START Data excerpts

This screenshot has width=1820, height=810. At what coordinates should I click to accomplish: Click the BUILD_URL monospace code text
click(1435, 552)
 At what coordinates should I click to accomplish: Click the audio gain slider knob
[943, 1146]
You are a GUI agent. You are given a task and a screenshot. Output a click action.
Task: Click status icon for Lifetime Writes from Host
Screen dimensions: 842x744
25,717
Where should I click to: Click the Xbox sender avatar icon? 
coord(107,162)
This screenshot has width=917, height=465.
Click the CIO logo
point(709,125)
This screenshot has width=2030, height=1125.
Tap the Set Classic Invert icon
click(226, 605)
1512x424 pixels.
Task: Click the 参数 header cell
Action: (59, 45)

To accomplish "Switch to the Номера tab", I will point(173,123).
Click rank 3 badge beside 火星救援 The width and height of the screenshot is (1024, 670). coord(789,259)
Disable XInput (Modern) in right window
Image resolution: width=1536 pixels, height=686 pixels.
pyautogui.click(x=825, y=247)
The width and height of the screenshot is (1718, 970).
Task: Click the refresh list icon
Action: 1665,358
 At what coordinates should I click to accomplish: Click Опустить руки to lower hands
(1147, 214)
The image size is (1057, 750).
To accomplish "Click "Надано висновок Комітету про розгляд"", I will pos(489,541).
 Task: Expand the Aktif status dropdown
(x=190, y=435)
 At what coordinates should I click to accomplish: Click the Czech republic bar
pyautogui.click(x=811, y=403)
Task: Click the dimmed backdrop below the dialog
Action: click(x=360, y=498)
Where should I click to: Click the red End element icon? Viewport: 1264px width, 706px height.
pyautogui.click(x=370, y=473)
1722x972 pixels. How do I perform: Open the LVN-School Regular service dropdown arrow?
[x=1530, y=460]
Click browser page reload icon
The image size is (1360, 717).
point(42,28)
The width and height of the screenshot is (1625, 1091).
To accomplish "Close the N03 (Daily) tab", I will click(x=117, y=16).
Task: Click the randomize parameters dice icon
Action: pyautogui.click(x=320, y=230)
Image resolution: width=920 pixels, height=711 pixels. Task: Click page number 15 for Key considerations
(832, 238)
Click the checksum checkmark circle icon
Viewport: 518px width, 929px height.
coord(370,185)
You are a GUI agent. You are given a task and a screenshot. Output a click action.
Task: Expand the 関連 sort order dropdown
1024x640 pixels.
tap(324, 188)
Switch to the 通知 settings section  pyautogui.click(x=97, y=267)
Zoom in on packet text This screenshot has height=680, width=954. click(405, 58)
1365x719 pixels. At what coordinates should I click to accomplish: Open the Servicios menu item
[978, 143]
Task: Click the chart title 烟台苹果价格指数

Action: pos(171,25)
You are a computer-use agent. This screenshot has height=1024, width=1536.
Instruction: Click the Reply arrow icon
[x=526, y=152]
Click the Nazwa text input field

END Data excerpts

* **Try it**:
Exactly as written, give the records again.

* **Exercise result**:
This screenshot has width=1820, height=810. At what coordinates should I click to accomplish: Click the BUILD_URL monospace code text
click(1435, 552)
 At what coordinates should I click to accomplish: Click the audio gain slider knob
[943, 1146]
You are a GUI agent. You are given a task and a screenshot. Output a click action.
Task: Click status icon for Lifetime Writes from Host
Screen dimensions: 842x744
25,717
Where should I click to: Click the Xbox sender avatar icon? 
coord(107,162)
This screenshot has width=917, height=465.
Click the CIO logo
point(709,125)
This screenshot has width=2030, height=1125.
Tap the Set Classic Invert icon
click(226, 605)
1512x424 pixels.
Task: Click the 参数 header cell
Action: (59, 45)

To accomplish "Switch to the Номера tab", I will point(173,123).
Click rank 3 badge beside 火星救援 The width and height of the screenshot is (1024, 670). coord(789,259)
Disable XInput (Modern) in right window
Image resolution: width=1536 pixels, height=686 pixels.
pyautogui.click(x=825, y=247)
The width and height of the screenshot is (1718, 970).
Task: Click the refresh list icon
Action: 1665,358
 At what coordinates should I click to accomplish: Click Опустить руки to lower hands
(1147, 214)
The image size is (1057, 750).
To accomplish "Click "Надано висновок Комітету про розгляд"", I will pos(489,541).
 Task: Expand the Aktif status dropdown
(x=190, y=435)
 At what coordinates should I click to accomplish: Click the Czech republic bar
pyautogui.click(x=811, y=403)
Task: Click the dimmed backdrop below the dialog
Action: click(x=360, y=498)
Where should I click to: Click the red End element icon? Viewport: 1264px width, 706px height.
pyautogui.click(x=370, y=473)
1722x972 pixels. How do I perform: Open the LVN-School Regular service dropdown arrow?
[x=1530, y=460]
Click browser page reload icon
The image size is (1360, 717).
point(42,28)
The width and height of the screenshot is (1625, 1091).
To accomplish "Close the N03 (Daily) tab", I will click(x=117, y=16).
Task: Click the randomize parameters dice icon
Action: pyautogui.click(x=320, y=230)
Image resolution: width=920 pixels, height=711 pixels. Task: Click page number 15 for Key considerations
(832, 238)
Click the checksum checkmark circle icon
Viewport: 518px width, 929px height.
coord(370,185)
You are a GUI agent. You are given a task and a screenshot. Output a click action.
Task: Expand the 関連 sort order dropdown
1024x640 pixels.
tap(324, 188)
Switch to the 通知 settings section  pyautogui.click(x=97, y=267)
Zoom in on packet text This screenshot has height=680, width=954. click(405, 58)
1365x719 pixels. At what coordinates should I click to accomplish: Open the Servicios menu item
[978, 143]
Task: Click the chart title 烟台苹果价格指数

Action: pos(171,25)
You are a computer-use agent. This screenshot has height=1024, width=1536.
Instruction: Click the Reply arrow icon
[x=526, y=152]
Click the Nazwa text input field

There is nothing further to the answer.